Here are snippets from two e-mails on that topic:

“I wanted to thank you for your article about the current rash of stolen converters around this area. Hopefully this will make people more careful about where they are parking their vehicles.”

But then there is the flip side…

“Sometimes less is more. In my opinion as a risk manager, you should have not shared the value of the metals in the catalytic converters. Yes it is public information, but this type of detail just spoon-feeds thieves and fences. Word of mouth travels fast enough in these circles.

As readers, we need information, but I think we get too many details just to fill space or satisfy the need for some people to know every little bit of everything. Consider the WikiLeaks debacle.”
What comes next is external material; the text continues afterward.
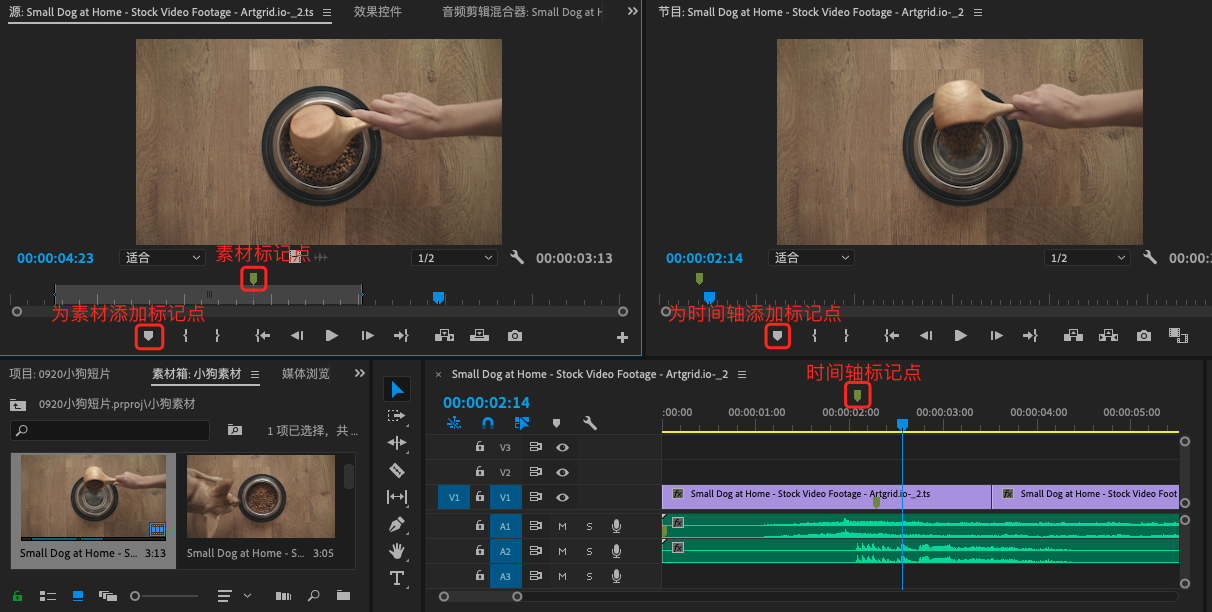Play the Program monitor
This screenshot has height=612, width=1212.
pyautogui.click(x=960, y=336)
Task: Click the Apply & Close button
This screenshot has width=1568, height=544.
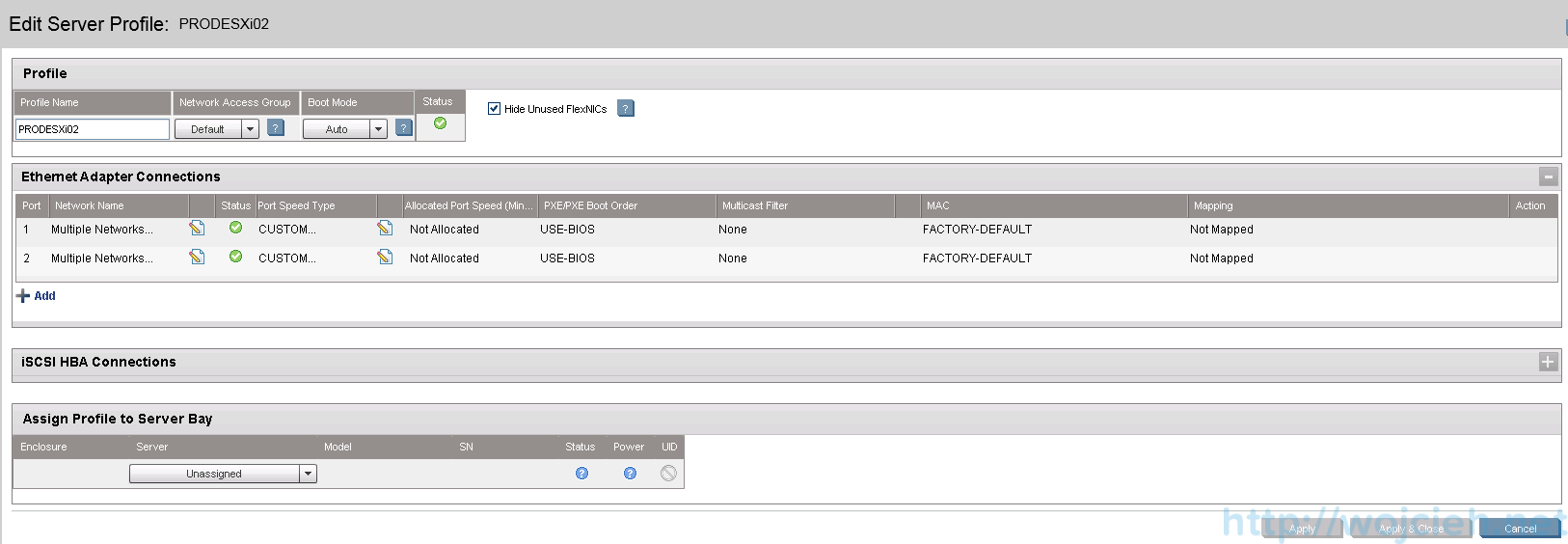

In December, I reported on a rape story. Here are two bits of feedback I got on that story:

“Thanks for continuing to shed light on all the sexual abuse going on in our community. It isn’t happy news, obviously, but it’s important you keep doing your part to expose the problem and not ignore it like other outlets sometimes do with rape coverage.”

And again, the flip side…

“Shame on you, Geoff. Shame on you.”

 

So there are just a few of the recent e-mails I love getting, even if they sometimes confuse me. There is no real point to posting this blog other than sharing with some of you regulars to this blog.
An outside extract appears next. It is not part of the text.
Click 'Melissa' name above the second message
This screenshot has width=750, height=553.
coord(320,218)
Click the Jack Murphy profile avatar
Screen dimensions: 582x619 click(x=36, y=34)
Well, that and I’m bored at home with no Monday Night Football or College Football National Championship on TV tonight so I figured I better find a different way to waste my life away on a Monday night and this is the result.

Comments
  1. Supermarkmtz says:

    Haha, funny post. I see all the misdirected frustration that comes your way on the crime story comments. Stick with it, I don’t recall Santa Fe ever having a dedicated crime reporter. We’ve only ever had the police notes and they omit certain crimes for some reason. The sheriff’s notes usually match the SFCSO hotsheets but the city notes don’t seem to include everything. You’ve become an important check and balance with law enforcement that we’ve never had before.

    I’m thinking of signing up for the SF Police Citizen’s Academy, as a learning opportunity. Perhaps you would want to look into it as well or do a story and encourage some of these frustrated citizens to get involved too. Only $35 for 12 weeks (one evening class a week) and dinner is included!

    https://local.nixle.com/alert/4583004/?sub_id=346385

    Later,
    Mark

  2. Jose says:

    Estimado Geoff,

    Yeah, your right-on! Stay focus on what you do. It is all good in my books. Sometimes people may not like what you write, but again, who cares. Take care and God Bless.

    Chaplain Jose

  3. J Gabaldon says:

    I appreciate specific information in any article, as opposed to vague references. I don’t usually read your articles, but I hope you are not following the trend of beginning sentences with the word “And” or “So”. I am amazed at how many times I see this in magazines and newspapers, as well as online. I learned better grammer in my 7th grade English class, where Mrs. Hewitt basically told us we would master English or we would not move on to the 8th grade. Little does she know, she is one of my heros.